Dataset records —
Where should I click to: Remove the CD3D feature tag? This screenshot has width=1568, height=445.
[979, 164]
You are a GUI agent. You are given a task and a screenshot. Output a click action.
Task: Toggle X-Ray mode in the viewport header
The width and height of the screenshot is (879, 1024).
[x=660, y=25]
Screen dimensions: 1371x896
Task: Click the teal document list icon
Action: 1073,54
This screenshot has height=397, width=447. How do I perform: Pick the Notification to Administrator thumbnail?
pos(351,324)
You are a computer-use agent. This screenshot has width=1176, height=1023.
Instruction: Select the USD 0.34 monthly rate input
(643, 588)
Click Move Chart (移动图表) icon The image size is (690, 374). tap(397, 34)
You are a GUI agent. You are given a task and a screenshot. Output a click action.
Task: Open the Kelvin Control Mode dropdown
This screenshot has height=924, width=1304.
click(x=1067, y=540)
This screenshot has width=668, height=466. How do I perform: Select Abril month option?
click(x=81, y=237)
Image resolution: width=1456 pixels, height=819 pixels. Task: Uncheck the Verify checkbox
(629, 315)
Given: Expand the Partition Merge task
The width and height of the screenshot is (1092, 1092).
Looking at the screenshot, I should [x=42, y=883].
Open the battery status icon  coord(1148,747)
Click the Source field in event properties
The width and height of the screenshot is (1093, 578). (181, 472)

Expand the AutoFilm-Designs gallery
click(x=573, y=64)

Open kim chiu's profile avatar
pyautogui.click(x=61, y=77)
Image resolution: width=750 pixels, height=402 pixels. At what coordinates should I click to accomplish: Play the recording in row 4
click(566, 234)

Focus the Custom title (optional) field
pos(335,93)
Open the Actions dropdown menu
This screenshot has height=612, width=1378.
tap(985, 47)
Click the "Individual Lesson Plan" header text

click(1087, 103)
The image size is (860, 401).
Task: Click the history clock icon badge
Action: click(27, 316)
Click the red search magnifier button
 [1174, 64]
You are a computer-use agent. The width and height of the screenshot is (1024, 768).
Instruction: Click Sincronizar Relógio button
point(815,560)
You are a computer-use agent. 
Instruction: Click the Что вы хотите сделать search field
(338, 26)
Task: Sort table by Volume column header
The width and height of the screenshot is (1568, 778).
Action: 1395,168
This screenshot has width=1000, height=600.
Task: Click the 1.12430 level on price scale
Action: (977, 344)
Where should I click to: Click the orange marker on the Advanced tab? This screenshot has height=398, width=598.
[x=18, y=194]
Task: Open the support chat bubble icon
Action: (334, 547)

Exercise instructions —
Would you please transcribe all of the entries above exactly?

Exercise result —
Where should I click to: Remove the CD3D feature tag? This screenshot has width=1568, height=445.
[979, 164]
You are a GUI agent. You are given a task and a screenshot. Output a click action.
Task: Toggle X-Ray mode in the viewport header
The width and height of the screenshot is (879, 1024).
[x=660, y=25]
Screen dimensions: 1371x896
Task: Click the teal document list icon
Action: 1073,54
This screenshot has height=397, width=447. How do I perform: Pick the Notification to Administrator thumbnail?
pos(351,324)
You are a computer-use agent. This screenshot has width=1176, height=1023.
Instruction: Select the USD 0.34 monthly rate input
(643, 588)
Click Move Chart (移动图表) icon The image size is (690, 374). tap(397, 34)
You are a GUI agent. You are given a task and a screenshot. Output a click action.
Task: Open the Kelvin Control Mode dropdown
This screenshot has height=924, width=1304.
click(x=1067, y=540)
This screenshot has width=668, height=466. How do I perform: Select Abril month option?
click(x=81, y=237)
Image resolution: width=1456 pixels, height=819 pixels. Task: Uncheck the Verify checkbox
(629, 315)
Given: Expand the Partition Merge task
The width and height of the screenshot is (1092, 1092).
Looking at the screenshot, I should [x=42, y=883].
Open the battery status icon  coord(1148,747)
Click the Source field in event properties
The width and height of the screenshot is (1093, 578). (181, 472)

Expand the AutoFilm-Designs gallery
click(x=573, y=64)

Open kim chiu's profile avatar
pyautogui.click(x=61, y=77)
Image resolution: width=750 pixels, height=402 pixels. At what coordinates should I click to accomplish: Play the recording in row 4
click(566, 234)

Focus the Custom title (optional) field
pos(335,93)
Open the Actions dropdown menu
This screenshot has height=612, width=1378.
tap(985, 47)
Click the "Individual Lesson Plan" header text

click(1087, 103)
The image size is (860, 401).
Task: Click the history clock icon badge
Action: click(27, 316)
Click the red search magnifier button
 [1174, 64]
You are a computer-use agent. The width and height of the screenshot is (1024, 768).
Instruction: Click Sincronizar Relógio button
point(815,560)
You are a computer-use agent. 
Instruction: Click the Что вы хотите сделать search field
(338, 26)
Task: Sort table by Volume column header
The width and height of the screenshot is (1568, 778).
Action: 1395,168
This screenshot has width=1000, height=600.
Task: Click the 1.12430 level on price scale
Action: (977, 344)
Where should I click to: Click the orange marker on the Advanced tab? This screenshot has height=398, width=598.
[x=18, y=194]
Task: Open the support chat bubble icon
Action: (334, 547)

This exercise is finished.